Segment Start: TEXT UNDER STUDY

Performing surgery in space is difficult. Not only do you have about as much elbow room as a telephone box, but you’ve also got to avoid getting bodily fluids on any of that delicate machinery keeping you alive - hardly an easy thing when you’re floating in zero gravity.
In order to get around these problems, Nasa has teamed up with American medical company Virtual Incision to develop a robot that can be placed inside a patient’s body and then controlled remotely by a surgeon.
Their current prototype (below) is designed to slip in via the belly button, entering the abdominal cavity (which has been inflated with an inert gas to give the bot a little more space to work with) to carry out a range of general surgeries from appendectomies to the repair of internal bleeding.
Although this image may bring to mind sci-fi horrors such as the interrogation scene from the first Matrix in which Agent Smith produces a wriggling, insect-like bot that burrows into Neo's belly button, the technology being developed could save lives.
"While this work is in an early phase, the minimal invasiveness of this approach could enable its use in remote locations such as on a moon or Mars colony," writes Shane Farritor, a University of Nebraska researcher working on the technology.
“Although the likelihood of these accidents is low, it has been reported on other remote locations including North Pole expeditions and submarine service.”
So far Nasa has been lucky enough that none of its astronauts have ever needed surgery, but there have been similar cases in other remote locations. In 1961 a Russian surgeon named Leonid Rogozov had to perform an appendectomy on himself while working in Antarctica – but even Rogozov didn’t have to worry about his bodily fluids flying about in zero G.

Segment End: TEXT UNDER STUDY

**EXERCISE INSTRUCTIONS**
- A) Say whether each statement agrees with the article on surgery in space above: (i) the robot is meant to enter the body through the belly button; (ii) Nasa astronauts have needed surgery in the past; (iii) Nasa is building the robot without outside partners. Answer each with yes or no and quote the words of the article that decide it.
- B) Carry the article on surgery in space forward from its last sentence, in the same voice.

Segment Start: SUPPLIED RECORDS

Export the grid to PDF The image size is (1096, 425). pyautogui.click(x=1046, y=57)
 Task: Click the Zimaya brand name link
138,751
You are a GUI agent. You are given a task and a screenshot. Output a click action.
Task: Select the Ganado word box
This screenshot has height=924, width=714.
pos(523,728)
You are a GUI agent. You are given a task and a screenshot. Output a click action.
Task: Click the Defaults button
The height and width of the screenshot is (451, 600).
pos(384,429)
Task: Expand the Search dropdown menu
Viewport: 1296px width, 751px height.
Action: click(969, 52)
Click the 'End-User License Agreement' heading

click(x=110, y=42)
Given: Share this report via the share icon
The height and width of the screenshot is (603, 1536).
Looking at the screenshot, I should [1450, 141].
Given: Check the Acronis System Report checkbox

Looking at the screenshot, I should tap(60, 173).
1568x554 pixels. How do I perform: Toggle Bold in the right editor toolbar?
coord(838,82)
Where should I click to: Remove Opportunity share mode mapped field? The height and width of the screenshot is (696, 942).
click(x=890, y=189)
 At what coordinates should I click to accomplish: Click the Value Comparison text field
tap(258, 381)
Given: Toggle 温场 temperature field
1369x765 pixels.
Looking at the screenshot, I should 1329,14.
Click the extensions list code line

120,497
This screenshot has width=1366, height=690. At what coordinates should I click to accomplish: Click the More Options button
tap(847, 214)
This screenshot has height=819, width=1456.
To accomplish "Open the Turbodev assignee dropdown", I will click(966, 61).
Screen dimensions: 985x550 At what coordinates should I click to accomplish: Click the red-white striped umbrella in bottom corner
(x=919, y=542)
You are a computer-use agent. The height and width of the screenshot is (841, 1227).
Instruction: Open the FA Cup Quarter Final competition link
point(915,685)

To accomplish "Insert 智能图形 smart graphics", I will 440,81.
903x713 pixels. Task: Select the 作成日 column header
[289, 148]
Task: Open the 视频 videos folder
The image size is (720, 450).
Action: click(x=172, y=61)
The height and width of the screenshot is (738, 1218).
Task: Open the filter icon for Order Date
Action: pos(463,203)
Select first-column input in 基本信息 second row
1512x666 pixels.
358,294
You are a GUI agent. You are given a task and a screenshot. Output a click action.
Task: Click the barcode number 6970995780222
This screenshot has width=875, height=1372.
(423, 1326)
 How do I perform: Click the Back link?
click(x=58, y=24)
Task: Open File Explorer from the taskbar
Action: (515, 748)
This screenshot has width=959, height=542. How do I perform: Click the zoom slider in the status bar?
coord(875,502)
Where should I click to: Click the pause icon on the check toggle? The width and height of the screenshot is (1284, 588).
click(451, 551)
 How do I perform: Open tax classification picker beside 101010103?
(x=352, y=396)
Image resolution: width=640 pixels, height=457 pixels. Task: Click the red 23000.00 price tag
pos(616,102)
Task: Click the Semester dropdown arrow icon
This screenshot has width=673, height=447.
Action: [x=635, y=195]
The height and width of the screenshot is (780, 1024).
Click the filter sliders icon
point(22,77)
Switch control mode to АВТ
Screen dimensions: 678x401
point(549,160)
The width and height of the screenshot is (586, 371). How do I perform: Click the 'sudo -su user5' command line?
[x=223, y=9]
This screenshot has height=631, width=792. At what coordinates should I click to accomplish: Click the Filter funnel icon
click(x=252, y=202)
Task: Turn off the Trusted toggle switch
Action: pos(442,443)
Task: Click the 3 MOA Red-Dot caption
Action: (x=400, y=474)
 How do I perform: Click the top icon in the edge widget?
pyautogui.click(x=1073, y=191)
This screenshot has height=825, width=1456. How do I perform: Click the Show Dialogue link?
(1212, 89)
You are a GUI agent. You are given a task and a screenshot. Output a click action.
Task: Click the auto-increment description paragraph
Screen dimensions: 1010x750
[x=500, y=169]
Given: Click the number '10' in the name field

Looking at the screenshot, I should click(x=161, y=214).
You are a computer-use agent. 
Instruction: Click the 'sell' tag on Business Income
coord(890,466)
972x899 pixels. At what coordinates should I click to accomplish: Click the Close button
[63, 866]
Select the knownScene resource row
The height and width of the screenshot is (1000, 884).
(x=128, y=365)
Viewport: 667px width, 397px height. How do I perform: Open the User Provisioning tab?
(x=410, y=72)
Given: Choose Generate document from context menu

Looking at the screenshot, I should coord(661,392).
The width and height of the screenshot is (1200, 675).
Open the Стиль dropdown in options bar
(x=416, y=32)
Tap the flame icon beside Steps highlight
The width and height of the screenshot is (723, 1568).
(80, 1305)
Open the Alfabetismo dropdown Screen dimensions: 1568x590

Segment End: SUPPLIED RECORDS

**ANSWER SECTION**
- A)
(i) Yes: "designed to slip in via the belly button"
(ii) No: "none of its astronauts have ever needed surgery"
(iii) No: "Nasa has teamed up with American medical company Virtual Incision"

- B)
The robots being developed by Nasa and its partners aim to solve this problem by doing away with the need for open surgery. However, this technology could also be useful for doctors at home: no-one's body reacts particularly well to being opened up and poked around in.
In the video above you can see the robot being remotely controlled by a pair of joysticks. Although it doesn’t look like the sort of object that could easily ‘slip’ into your abdomen the pair of stalk-like arms actually fold together to give it a slimmer profile.
The bot weighs just 0.4kg (an important factor for weight-sensitive spacecraft) and has a video camera located between the two arms – each of which have attachments to help them hold, cauterise and suture tissue.
Currently the technology has only been tested on pigs, though the researchers involved are hoping to move to human cadavers – and then finally living humans on Earth.